"""

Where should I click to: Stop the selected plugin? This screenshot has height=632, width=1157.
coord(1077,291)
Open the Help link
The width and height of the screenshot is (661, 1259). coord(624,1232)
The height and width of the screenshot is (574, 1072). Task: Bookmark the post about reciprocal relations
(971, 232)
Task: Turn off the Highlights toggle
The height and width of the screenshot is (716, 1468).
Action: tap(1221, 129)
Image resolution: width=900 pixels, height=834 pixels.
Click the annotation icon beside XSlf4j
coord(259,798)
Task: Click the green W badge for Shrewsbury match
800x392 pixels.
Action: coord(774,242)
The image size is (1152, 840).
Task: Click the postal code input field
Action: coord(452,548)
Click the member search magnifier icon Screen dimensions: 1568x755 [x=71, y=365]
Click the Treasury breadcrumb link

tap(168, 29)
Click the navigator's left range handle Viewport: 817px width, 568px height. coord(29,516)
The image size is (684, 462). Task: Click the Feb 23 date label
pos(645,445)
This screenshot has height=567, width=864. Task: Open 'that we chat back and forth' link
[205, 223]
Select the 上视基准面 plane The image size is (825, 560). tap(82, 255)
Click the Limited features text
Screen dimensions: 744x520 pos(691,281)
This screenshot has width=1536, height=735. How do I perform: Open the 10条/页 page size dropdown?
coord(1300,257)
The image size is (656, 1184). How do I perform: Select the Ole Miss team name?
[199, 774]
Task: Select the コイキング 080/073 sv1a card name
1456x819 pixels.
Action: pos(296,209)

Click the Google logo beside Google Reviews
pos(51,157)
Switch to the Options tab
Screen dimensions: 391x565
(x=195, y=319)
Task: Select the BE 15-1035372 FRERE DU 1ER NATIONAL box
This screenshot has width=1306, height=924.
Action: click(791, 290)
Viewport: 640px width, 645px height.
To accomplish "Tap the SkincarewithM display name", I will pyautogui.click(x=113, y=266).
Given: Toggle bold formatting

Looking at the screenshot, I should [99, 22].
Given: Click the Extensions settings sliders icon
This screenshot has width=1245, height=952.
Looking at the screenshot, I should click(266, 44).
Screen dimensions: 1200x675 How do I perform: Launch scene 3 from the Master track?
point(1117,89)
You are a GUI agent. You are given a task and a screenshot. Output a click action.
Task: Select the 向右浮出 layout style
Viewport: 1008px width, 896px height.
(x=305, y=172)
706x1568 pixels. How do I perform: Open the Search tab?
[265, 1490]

"""

**TASK DIRECTIONS**
Nothing but the lines from the top of the entries above through the line with "Viewport: 640px width, 645px height." should be set down, each exactly as written.

**RESULT FOR THIS EXERCISE**
Where should I click to: Stop the selected plugin? This screenshot has height=632, width=1157.
coord(1077,291)
Open the Help link
The width and height of the screenshot is (661, 1259). coord(624,1232)
The height and width of the screenshot is (574, 1072). Task: Bookmark the post about reciprocal relations
(971, 232)
Task: Turn off the Highlights toggle
The height and width of the screenshot is (716, 1468).
Action: tap(1221, 129)
Image resolution: width=900 pixels, height=834 pixels.
Click the annotation icon beside XSlf4j
coord(259,798)
Task: Click the green W badge for Shrewsbury match
800x392 pixels.
Action: coord(774,242)
The image size is (1152, 840).
Task: Click the postal code input field
Action: coord(452,548)
Click the member search magnifier icon Screen dimensions: 1568x755 [x=71, y=365]
Click the Treasury breadcrumb link

tap(168, 29)
Click the navigator's left range handle Viewport: 817px width, 568px height. coord(29,516)
The image size is (684, 462). Task: Click the Feb 23 date label
pos(645,445)
This screenshot has height=567, width=864. Task: Open 'that we chat back and forth' link
[205, 223]
Select the 上视基准面 plane The image size is (825, 560). tap(82, 255)
Click the Limited features text
Screen dimensions: 744x520 pos(691,281)
This screenshot has width=1536, height=735. How do I perform: Open the 10条/页 page size dropdown?
coord(1300,257)
The image size is (656, 1184). How do I perform: Select the Ole Miss team name?
[199, 774]
Task: Select the コイキング 080/073 sv1a card name
1456x819 pixels.
Action: pos(296,209)

Click the Google logo beside Google Reviews
pos(51,157)
Switch to the Options tab
Screen dimensions: 391x565
(x=195, y=319)
Task: Select the BE 15-1035372 FRERE DU 1ER NATIONAL box
This screenshot has width=1306, height=924.
Action: click(791, 290)
Viewport: 640px width, 645px height.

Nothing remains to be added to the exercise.